If you own and run your own business, you’ve dedicated your life to building up your company to be as efficient and as profitable as it can be. There are a lot of important decisions you have to make as the leader of your company, and sometimes you can’t hope to make the all of the right decisions all of the time. One of the most important factors in your company’s success and profitability is how it is structured. The amount you pay in taxes and the benefits your company receives are dependent on the way your company is organized.
What is LLP?
One of the most common company structures is the LLP, which you’ve probably seen before, usually after a company’s name. LLP stands for “Limited Liability Partnership,” and confers some corporation-like benefits on a partnership. Because it offers the partners or owners limited liability, the LLP confers a degree of protection from the actions of other partners.
The Benefits of the LLP
The primary benefit conferred by the LLP is that of limited liability, which protects partners from being responsible for the actions of other partners. Limited liability is one of the traditional advantages of the corporation. Unlike a corporation, though, in which stock holders must elect a board of directors to run the company, a limited liability partnership allows for direct control by the owning partners.

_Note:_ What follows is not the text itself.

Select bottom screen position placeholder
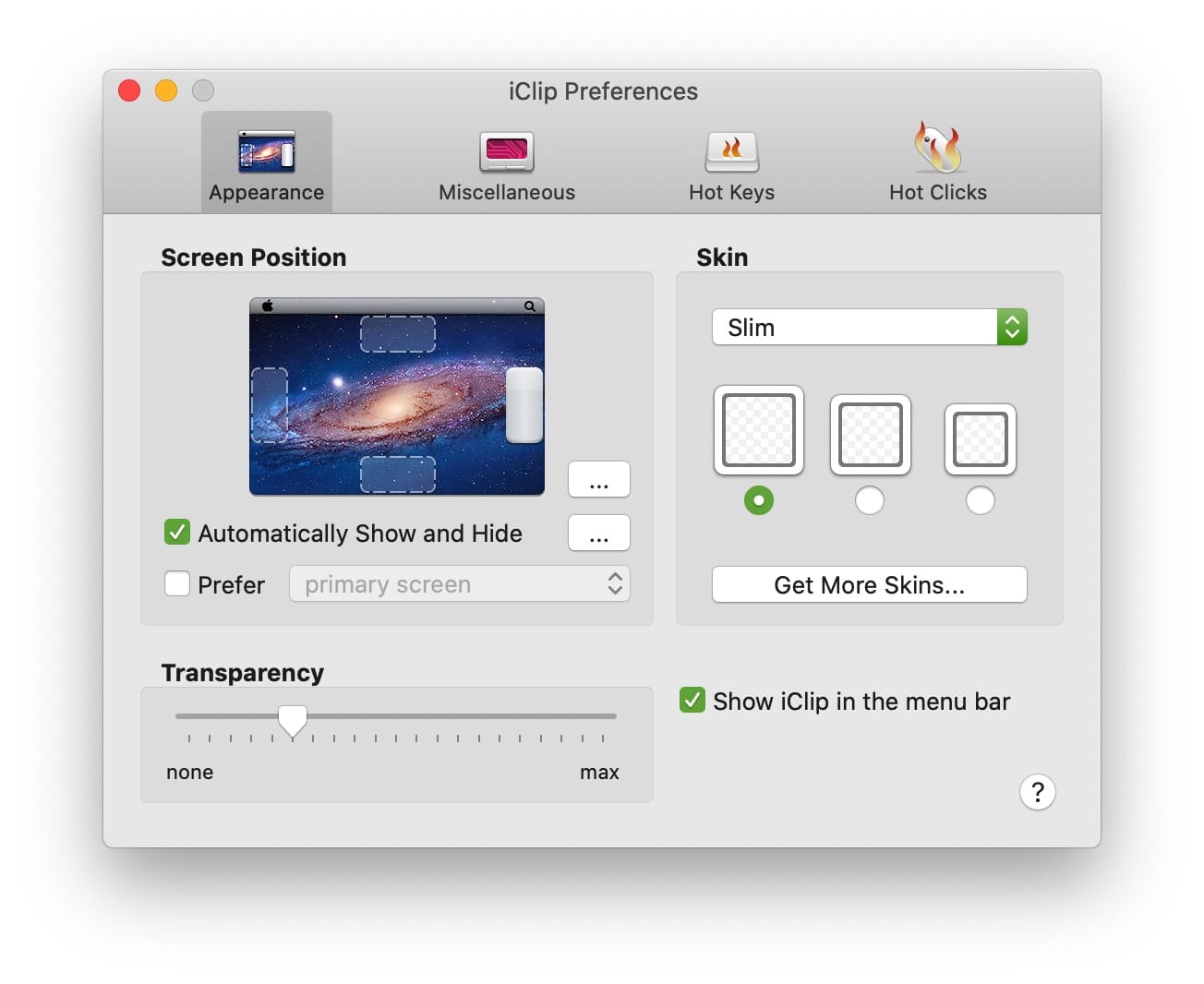Screen dimensions: 1204x984 point(397,474)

To clarify, the concept of limited liability means that the company’s investors (in this case, the partners running the company) are not responsible for the entire value of their company’s debts, only their investment in the company. Additionally, it protects a partner from the impropriety of other partners. For example, if a partner has been secretly embezzling money without the knowledge of the other partners, the other partners are not responsible for those crimes.
The limited liability partnership first became prominent in the American business world after the Savings and Loan crisis in Texas in the 1980s. As banks faltered, people attempted to get their money back from the law firms and accountants who had advised the banks. In order to protect these people from the possibility of personal bankruptcy, the government helped organize these firms into limited-liability partnerships which afforded them a degree of protection from litigation.